Schnebly and Westover visited nearby historic sites that were represented in the pageant. They attended an Anglican church where President Kimball preached and baptized hundreds of saints, visited the River Ribble where the first English converts were baptized and saw the main port where the saints left England for America. “Doing these site visits made the stories we performed feel even more real. It was clear we were on holy ground. Those were some spiritually defining moments for me,” said Schnebly.

The Pageant tells the story of the Church of Jesus Christ of Latter-day Saints, but it is meant to help everyone feel the power of God. Mackenzie Johns recalled an Anglican woman in the audience who found her after a performance.

The British Pageant Onstage in the UK (Judy Schnebly in Center). Photo Courtesy Alexandra Mackenzie Johns.

“In a northern accent, a woman said, ‘I have felt so much love from this performance. I emailed all my friends in my Anglican congregation and they told me to be careful getting involved with those Latter-day Saints. I said they're not trying to convert me. They're just loving me.’”

Mackenzie Johns went on to say, “I rejoiced in my heart at how clearly she articulated our desires as creators, directors, cast and choir: to love the audience and trust that they will feel God's love through us.”

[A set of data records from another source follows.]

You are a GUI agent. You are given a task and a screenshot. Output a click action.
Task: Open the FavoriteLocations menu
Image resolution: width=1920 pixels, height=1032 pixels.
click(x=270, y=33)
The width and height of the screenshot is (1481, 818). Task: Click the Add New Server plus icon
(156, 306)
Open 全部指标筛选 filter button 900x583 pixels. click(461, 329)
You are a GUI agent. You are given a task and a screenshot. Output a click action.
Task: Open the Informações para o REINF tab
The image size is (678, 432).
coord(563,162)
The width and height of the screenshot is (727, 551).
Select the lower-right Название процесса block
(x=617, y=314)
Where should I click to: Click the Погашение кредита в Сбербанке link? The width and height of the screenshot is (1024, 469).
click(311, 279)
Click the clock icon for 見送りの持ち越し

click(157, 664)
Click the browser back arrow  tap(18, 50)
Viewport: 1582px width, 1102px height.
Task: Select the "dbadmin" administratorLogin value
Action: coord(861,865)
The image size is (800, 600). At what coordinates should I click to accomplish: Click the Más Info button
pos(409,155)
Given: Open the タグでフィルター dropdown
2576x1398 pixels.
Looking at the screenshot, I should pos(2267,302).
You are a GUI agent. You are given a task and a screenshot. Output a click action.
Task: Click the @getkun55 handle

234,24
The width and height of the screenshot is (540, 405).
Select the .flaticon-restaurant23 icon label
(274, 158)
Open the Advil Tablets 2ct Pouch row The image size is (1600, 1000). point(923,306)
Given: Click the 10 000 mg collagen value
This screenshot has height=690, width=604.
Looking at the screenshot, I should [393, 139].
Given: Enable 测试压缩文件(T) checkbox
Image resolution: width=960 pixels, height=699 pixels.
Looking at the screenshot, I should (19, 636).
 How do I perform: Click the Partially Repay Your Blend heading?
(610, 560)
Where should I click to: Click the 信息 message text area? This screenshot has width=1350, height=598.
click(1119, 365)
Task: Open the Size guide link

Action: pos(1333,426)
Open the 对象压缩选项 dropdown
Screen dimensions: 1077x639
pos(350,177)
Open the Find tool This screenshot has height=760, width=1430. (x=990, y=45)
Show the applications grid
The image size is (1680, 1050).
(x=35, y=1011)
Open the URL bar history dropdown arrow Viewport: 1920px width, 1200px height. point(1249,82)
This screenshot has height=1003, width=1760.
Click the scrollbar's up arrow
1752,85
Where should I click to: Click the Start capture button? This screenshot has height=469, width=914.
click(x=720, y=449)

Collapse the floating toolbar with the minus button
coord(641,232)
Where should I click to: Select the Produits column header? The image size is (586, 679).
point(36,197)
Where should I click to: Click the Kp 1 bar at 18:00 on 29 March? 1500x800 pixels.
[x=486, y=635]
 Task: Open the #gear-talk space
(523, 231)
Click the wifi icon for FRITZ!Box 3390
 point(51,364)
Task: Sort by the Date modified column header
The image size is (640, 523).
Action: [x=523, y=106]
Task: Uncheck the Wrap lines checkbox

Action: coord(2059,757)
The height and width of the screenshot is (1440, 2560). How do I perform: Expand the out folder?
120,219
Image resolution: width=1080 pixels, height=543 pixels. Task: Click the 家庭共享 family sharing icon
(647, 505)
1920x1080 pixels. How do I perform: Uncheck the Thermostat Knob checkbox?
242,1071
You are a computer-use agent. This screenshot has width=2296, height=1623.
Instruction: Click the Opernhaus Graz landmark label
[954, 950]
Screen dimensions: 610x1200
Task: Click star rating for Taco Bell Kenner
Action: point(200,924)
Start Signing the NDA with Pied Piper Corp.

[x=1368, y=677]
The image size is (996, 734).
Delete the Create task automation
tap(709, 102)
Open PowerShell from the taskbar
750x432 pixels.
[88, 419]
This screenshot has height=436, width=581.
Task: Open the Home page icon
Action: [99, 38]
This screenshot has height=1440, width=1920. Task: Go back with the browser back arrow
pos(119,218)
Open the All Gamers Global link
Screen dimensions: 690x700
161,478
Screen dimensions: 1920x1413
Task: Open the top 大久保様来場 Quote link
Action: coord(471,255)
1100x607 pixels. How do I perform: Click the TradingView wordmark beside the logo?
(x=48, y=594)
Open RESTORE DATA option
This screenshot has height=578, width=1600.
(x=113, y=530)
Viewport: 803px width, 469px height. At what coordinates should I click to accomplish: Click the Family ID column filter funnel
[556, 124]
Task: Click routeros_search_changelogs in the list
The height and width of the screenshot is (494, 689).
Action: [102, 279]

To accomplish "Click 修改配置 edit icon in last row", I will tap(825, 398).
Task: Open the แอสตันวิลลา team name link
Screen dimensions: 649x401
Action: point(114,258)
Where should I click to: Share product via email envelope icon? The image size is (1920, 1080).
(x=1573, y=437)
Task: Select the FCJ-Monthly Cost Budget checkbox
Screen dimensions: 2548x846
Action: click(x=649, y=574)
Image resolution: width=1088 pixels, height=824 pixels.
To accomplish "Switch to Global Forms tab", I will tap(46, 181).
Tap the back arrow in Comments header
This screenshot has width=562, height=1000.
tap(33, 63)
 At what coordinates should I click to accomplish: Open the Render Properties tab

“It is my prayer that audiences saw themselves reflected in the characters portrayed through the pageant,” Westover said. “The stage becomes a mirror that reveals our true identities as children of God and brothers and sisters in Christ. Their stories are our stories, whether we are descendants of theirs or not. I suspect those saints knew that future generations were deserving of rescue just as they were. Because of their efforts, we have knowledge of a Savior who willingly offers his hand to prevent us from drowning. He was their rescue then and he is our rescue now.”